If anything it seems as though “Tarot” is trying very hard to be inoffensive, which is odd for a horror movie that literally demonizes something quite a few people genuinely believe in. The film does make it clear that not all tarot decks will kill you, but they’re still turning the High Priestess into a horror movie villain who has a weird amount of fun murdering people with ladders. It’s still trying to make horoscopes and the tarot seem scary, and considering how the media tends to treat those topics already, it can’t help but come across like it’s punching down.

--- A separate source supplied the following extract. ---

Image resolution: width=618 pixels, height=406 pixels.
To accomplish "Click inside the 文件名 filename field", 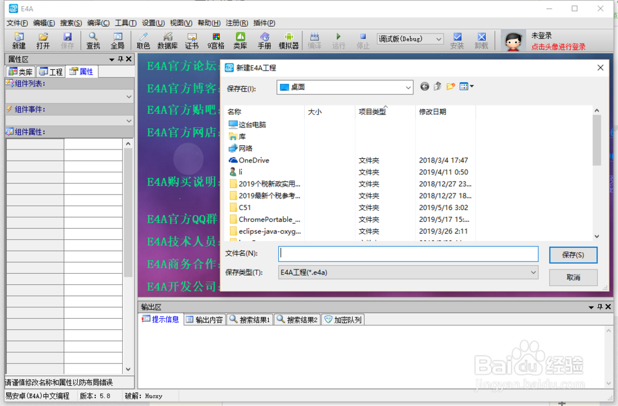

The best moments in “Tarot” are when it abandons all pretense and admits its premise is laughable. There’s a scene where all the buttons on an elevator change to the Taurus symbol, which much have been a fun prop to make. There’s another when a character finds a supernatural newspaper with the headline “YOU DIE NEXT” and his photograph on the front page. It’s genuinely amusing to imagine the evil ghost from “Tarot” trying to decide what the scariest headline would be to put on a fake newspaper, and even funnier to imagine what it wrote underneath that headline in case their victim tried to read it, since “Lorem ipsum” probably wouldn’t have the desired effect.

“Tarot” isn’t a good killer doodad movie, and it’s not quite bad enough to be ironically entertaining. It’s a horror movie for people who want to watch a scary movie but are hanging out with someone who gets scared very easily, and so they decide to compromise. Not too scary, not too silly, not much of anything really, but not much to complain about either.